Nothing outside the stretch is wanted. Repeat exactly the lines of the listing below from the one that contains "The height and width of the screenshot is (735, 1085)." through the one that contains "Click the number", both ends included.

● ● ● ●

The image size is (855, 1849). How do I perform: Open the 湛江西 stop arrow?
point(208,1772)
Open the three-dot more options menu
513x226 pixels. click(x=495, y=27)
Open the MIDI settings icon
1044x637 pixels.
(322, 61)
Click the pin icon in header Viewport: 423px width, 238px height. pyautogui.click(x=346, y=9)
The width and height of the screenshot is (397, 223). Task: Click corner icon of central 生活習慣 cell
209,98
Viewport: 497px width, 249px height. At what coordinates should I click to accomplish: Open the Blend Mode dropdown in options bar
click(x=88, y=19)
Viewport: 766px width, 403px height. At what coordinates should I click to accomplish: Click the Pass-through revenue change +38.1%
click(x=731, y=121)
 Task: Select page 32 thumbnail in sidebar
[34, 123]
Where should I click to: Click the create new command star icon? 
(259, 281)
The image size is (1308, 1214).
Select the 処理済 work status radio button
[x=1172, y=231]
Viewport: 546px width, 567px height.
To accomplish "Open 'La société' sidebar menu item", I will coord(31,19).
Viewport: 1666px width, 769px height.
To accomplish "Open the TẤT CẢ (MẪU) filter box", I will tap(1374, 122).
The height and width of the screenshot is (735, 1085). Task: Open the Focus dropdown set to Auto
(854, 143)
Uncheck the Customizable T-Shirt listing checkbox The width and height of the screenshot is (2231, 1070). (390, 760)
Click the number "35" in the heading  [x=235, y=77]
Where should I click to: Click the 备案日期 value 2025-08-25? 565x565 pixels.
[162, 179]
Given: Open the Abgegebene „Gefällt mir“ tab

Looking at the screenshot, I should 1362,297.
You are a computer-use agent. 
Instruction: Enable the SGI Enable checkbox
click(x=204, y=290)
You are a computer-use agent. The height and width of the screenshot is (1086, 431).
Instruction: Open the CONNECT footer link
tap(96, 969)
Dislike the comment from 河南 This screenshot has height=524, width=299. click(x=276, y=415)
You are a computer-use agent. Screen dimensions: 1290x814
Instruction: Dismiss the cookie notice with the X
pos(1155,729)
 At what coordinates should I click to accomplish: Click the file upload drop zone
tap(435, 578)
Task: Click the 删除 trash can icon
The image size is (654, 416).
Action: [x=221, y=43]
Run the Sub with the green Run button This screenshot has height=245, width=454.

● ● ● ●

> **SOLUTION TO THIS TASK**
The height and width of the screenshot is (735, 1085). Task: Open the Focus dropdown set to Auto
(854, 143)
Uncheck the Customizable T-Shirt listing checkbox The width and height of the screenshot is (2231, 1070). (390, 760)
Click the number "35" in the heading  [x=235, y=77]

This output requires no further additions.